■ **PROBLEM TO SOLVE**:
Return every line from the records below in which the word "computer" is found.

■ **THE INPUT**:
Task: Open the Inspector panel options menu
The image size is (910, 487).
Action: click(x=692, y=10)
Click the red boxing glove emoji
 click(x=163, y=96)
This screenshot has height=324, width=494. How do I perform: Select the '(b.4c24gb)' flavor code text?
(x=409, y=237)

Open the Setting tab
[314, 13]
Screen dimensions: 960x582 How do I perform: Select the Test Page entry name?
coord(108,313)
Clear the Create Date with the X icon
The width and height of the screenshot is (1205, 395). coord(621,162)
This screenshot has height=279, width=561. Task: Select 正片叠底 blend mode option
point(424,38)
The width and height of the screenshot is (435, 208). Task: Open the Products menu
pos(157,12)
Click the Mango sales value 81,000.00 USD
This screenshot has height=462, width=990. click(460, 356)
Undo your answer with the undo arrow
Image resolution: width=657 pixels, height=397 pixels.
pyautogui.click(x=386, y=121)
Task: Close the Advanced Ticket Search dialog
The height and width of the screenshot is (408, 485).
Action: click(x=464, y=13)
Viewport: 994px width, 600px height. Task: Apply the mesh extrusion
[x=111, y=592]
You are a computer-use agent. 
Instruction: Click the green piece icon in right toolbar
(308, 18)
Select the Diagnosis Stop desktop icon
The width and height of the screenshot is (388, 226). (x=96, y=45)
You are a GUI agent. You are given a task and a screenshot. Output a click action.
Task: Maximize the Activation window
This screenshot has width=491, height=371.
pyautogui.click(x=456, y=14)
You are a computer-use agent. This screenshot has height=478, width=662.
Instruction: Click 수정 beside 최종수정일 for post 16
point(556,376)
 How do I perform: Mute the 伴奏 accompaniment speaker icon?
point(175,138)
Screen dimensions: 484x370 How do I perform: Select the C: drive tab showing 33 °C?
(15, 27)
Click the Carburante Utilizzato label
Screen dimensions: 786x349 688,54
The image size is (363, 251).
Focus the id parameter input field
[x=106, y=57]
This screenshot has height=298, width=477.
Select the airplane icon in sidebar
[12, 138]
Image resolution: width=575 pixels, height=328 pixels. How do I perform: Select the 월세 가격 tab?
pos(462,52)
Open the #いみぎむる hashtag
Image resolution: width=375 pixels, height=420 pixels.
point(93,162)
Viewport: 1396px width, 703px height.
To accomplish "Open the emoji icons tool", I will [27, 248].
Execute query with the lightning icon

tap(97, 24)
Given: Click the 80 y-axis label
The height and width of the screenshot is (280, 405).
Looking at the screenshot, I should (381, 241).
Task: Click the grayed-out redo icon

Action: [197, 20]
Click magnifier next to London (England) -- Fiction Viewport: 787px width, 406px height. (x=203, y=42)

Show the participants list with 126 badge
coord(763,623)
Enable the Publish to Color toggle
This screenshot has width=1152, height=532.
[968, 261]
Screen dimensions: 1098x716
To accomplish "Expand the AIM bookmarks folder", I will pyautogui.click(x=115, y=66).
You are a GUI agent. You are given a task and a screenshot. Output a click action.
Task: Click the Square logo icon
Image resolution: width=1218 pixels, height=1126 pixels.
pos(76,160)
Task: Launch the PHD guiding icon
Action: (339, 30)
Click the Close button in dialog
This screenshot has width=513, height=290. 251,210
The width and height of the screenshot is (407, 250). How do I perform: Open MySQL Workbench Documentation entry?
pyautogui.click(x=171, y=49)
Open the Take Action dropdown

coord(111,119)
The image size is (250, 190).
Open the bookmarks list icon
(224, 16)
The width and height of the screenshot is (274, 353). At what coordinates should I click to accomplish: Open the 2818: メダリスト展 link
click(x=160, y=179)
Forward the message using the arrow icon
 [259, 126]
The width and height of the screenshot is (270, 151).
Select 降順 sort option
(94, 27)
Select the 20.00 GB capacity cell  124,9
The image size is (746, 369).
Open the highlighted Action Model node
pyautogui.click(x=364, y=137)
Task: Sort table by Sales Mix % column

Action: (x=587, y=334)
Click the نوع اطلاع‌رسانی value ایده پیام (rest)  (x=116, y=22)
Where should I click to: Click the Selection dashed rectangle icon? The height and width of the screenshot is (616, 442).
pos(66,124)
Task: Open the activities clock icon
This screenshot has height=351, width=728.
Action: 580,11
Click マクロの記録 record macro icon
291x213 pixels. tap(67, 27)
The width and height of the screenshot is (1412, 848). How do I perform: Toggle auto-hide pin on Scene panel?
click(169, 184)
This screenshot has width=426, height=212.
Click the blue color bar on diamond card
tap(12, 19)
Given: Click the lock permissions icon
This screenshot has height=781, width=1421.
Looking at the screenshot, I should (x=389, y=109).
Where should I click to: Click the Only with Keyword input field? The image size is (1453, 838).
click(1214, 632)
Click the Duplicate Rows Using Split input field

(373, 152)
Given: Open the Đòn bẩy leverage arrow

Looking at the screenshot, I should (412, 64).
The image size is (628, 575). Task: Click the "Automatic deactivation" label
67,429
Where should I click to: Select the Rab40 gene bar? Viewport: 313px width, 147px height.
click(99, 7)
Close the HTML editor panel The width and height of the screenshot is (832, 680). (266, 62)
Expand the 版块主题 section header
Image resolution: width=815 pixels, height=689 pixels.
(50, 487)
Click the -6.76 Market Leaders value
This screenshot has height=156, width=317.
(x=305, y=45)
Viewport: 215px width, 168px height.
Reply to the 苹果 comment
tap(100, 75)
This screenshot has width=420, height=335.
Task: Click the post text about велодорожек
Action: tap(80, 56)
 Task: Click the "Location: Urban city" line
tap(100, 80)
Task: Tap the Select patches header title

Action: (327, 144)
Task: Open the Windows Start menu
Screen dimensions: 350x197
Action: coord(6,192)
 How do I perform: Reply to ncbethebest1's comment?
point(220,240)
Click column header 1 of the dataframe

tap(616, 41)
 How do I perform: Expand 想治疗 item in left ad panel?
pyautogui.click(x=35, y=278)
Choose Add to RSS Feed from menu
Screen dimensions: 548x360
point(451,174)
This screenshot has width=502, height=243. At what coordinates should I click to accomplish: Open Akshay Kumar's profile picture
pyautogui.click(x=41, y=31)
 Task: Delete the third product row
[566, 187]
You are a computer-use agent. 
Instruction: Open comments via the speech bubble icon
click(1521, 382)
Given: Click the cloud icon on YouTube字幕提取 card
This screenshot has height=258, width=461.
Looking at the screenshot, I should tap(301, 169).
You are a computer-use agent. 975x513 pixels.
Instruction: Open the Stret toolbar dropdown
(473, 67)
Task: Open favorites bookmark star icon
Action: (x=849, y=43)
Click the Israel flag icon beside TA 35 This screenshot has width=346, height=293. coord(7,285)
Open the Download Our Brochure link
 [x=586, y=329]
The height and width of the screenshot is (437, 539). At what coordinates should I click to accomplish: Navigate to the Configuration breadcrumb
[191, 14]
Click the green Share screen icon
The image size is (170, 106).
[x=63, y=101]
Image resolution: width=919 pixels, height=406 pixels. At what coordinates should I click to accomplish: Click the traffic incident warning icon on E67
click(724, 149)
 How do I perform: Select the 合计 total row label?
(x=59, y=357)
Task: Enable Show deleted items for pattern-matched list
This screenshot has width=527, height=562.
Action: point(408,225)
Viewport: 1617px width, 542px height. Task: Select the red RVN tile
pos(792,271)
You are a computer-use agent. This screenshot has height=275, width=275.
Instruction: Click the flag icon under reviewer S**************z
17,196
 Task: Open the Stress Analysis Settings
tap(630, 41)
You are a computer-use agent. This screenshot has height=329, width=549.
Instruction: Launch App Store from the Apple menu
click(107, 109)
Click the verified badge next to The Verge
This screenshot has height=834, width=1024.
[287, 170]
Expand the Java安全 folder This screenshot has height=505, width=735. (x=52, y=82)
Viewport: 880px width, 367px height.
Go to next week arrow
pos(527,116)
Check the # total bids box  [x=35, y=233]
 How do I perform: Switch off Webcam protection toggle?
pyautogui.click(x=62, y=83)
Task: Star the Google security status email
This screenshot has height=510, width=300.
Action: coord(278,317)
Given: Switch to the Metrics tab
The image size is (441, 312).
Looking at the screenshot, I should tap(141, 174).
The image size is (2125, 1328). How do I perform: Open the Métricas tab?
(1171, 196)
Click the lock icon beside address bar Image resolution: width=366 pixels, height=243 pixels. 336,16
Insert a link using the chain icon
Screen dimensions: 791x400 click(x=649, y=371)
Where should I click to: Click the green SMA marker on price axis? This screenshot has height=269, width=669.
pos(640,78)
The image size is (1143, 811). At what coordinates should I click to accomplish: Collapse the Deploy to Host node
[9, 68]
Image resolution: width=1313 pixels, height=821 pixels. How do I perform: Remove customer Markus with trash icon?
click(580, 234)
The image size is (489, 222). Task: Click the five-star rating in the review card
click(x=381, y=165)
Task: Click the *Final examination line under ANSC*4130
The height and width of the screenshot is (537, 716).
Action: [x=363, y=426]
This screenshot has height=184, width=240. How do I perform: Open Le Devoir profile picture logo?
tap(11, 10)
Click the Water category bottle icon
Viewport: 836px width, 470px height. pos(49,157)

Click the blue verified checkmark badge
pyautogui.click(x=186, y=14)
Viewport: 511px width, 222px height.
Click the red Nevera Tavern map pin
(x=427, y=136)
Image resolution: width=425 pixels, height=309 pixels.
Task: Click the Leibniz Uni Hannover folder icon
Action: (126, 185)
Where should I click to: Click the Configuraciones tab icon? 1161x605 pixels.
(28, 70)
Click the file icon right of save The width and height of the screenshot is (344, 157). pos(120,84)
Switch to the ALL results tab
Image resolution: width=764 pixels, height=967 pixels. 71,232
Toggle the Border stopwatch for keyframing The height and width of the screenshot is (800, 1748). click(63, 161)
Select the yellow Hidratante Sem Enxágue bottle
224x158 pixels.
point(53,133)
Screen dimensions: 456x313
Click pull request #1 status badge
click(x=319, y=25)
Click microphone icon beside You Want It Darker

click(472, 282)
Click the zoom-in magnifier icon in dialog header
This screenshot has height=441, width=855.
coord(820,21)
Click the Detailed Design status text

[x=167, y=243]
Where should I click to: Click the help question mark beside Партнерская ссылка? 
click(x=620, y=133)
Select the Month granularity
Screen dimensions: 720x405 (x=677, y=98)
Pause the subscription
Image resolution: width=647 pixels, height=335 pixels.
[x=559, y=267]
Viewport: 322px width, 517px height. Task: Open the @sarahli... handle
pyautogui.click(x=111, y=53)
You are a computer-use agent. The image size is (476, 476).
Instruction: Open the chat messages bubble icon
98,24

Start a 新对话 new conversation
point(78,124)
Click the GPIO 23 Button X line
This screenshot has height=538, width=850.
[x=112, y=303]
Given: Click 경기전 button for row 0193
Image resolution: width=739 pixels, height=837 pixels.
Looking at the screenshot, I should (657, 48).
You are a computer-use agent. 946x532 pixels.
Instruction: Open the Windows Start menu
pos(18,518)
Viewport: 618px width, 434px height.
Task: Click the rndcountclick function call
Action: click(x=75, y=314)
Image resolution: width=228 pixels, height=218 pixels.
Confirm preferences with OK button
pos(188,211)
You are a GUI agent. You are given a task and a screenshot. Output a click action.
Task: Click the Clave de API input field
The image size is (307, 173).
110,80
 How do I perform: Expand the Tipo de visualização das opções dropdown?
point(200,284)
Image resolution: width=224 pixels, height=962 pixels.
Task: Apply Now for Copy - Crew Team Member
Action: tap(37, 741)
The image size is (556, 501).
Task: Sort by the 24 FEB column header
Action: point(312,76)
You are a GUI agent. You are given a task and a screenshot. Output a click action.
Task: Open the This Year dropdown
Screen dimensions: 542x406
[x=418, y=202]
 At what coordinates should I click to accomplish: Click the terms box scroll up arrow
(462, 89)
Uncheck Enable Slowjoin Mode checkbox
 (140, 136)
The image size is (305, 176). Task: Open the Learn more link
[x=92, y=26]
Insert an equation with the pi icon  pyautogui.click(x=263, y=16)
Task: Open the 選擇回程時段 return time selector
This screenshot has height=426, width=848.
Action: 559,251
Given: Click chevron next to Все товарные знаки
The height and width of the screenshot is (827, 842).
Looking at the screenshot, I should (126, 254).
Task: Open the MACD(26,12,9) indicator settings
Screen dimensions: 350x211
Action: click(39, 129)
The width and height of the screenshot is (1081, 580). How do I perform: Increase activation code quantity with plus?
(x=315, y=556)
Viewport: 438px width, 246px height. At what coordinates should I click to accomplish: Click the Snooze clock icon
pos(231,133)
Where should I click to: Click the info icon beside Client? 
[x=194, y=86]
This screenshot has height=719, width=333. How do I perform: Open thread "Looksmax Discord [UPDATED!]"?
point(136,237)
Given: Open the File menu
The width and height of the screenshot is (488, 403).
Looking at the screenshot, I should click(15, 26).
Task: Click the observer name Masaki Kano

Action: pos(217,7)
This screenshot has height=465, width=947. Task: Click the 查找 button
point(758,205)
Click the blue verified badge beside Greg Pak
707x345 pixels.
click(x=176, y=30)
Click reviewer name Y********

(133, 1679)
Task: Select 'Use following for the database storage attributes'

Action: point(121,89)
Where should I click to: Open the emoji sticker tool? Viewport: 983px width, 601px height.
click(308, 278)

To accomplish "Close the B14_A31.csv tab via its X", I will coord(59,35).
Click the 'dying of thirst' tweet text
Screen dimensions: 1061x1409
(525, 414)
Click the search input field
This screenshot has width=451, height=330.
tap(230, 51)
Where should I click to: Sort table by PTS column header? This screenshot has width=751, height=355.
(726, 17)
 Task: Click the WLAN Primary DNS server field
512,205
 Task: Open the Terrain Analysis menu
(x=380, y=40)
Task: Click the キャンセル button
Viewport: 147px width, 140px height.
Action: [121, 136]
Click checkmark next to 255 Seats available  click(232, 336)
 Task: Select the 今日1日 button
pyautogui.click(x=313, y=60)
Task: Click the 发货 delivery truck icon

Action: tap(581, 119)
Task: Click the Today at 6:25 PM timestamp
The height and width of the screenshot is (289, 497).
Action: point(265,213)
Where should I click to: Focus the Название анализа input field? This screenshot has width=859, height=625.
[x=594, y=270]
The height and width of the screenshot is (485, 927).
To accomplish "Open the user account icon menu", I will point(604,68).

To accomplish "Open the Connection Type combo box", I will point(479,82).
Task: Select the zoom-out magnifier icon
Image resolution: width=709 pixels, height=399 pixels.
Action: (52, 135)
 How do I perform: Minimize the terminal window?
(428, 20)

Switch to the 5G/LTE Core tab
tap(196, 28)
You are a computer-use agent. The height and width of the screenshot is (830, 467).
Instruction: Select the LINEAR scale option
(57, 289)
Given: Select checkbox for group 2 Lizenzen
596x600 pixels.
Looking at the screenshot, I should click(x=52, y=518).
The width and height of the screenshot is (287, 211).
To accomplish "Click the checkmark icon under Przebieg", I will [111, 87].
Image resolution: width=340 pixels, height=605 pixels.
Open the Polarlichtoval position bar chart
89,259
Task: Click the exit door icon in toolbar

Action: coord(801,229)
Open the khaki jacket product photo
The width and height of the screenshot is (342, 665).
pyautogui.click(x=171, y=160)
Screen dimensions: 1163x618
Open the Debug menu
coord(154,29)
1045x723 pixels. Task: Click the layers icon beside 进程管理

■ **RESULT OF THIS TASK**:
You are a computer-use agent. 
You are a computer-use agent. This screenshot has height=478, width=662.
You are a computer-use agent. 
You are a computer-use agent. 975x513 pixels.
You are a computer-use agent. This screenshot has height=275, width=275.
You are a computer-use agent. This screenshot has height=329, width=549.
You are a computer-use agent. The image size is (476, 476).
You are a computer-use agent. 946x532 pixels.
You are a computer-use agent. The height and width of the screenshot is (830, 467).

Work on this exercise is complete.